Watch: Sagnol has the luxury attacking midfield duo Thomas Müller and James Rodriguez in his Bayern squad

It was a first step in the transition to the other side of the white line, though it did not take long for Sagnol to move back towards the pitch, swapping the press stand for the oversight committee of Saint-Etienne, his hometown club, in 2010 before keeping his Bayern connection strong by joining their recruitment cell in 2011.

But Sagnol clearly had coaching in his blood. Former France coach Raymond Domenech described him as "the modern full-back, open to dialogue," and as a player, he would seek to learn from the coaches he worked under, such as Claude Puel at Monaco, Hitzfeld and Felix Magath at Bayern. Those experiences, along with that garnered from 58 caps for Les Bleus — there would have been many more but for Lilian Thuram — between 2000 and 2008, were tucked away by Sagnol, built on, and then exploited when he finally stepped into his first coaching role.

That came with France's Under-20 team in 2013, two years after he had been appointed manager of all of his country's youth teams by the French Football Federation (FFF). "I'm not pretentious enough to believe I can give back everything that French football has given to me, because I would need to give back a lot, but I'm at least going to try."

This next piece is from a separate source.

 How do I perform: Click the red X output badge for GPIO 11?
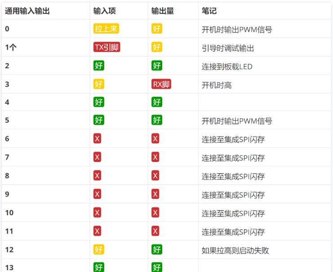[x=155, y=231]
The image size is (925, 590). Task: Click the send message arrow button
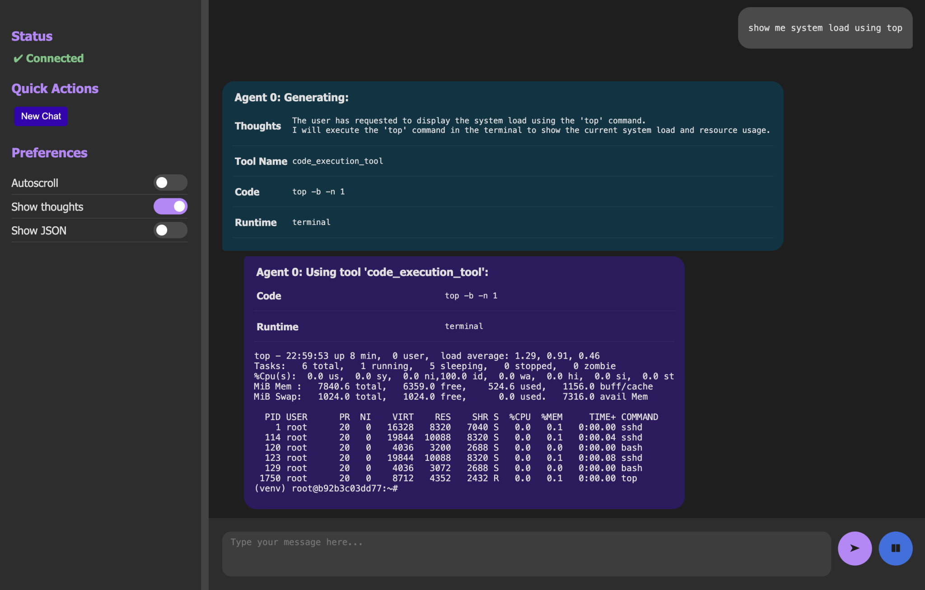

Sagnol's first senior coaching role - with Ligue 1 club Bordeaux - ended in tears.

Aged just 36, third place with the U20s at the prestigious Toulon tournament with a team featuring Wolfsburg's Paul-Georges Ntep repaid some of his debt in June 2013, while after stepping up to take charge of the U21 side soon after, he made an unbeaten start to qualifying for UEFA EURO 2015 before Bordeaux stepped in to hand him his first role with a club side at any level.

With former Bayern man Diego Contento an addition to his squad, Sagnol set about attempting to return Les Girondins, once the club of Lizarazu and Zinedine Zidane, to the forefront of the French game. Sixth place and UEFA Europa League qualification in his maiden Ligue 1 campaign marked a promising start, but a second season with a squad decimated by injury and weakened by the departures of the likes of Henri Saivet and Wahbi Khazri meant Sagnol did not survive a bad run of results.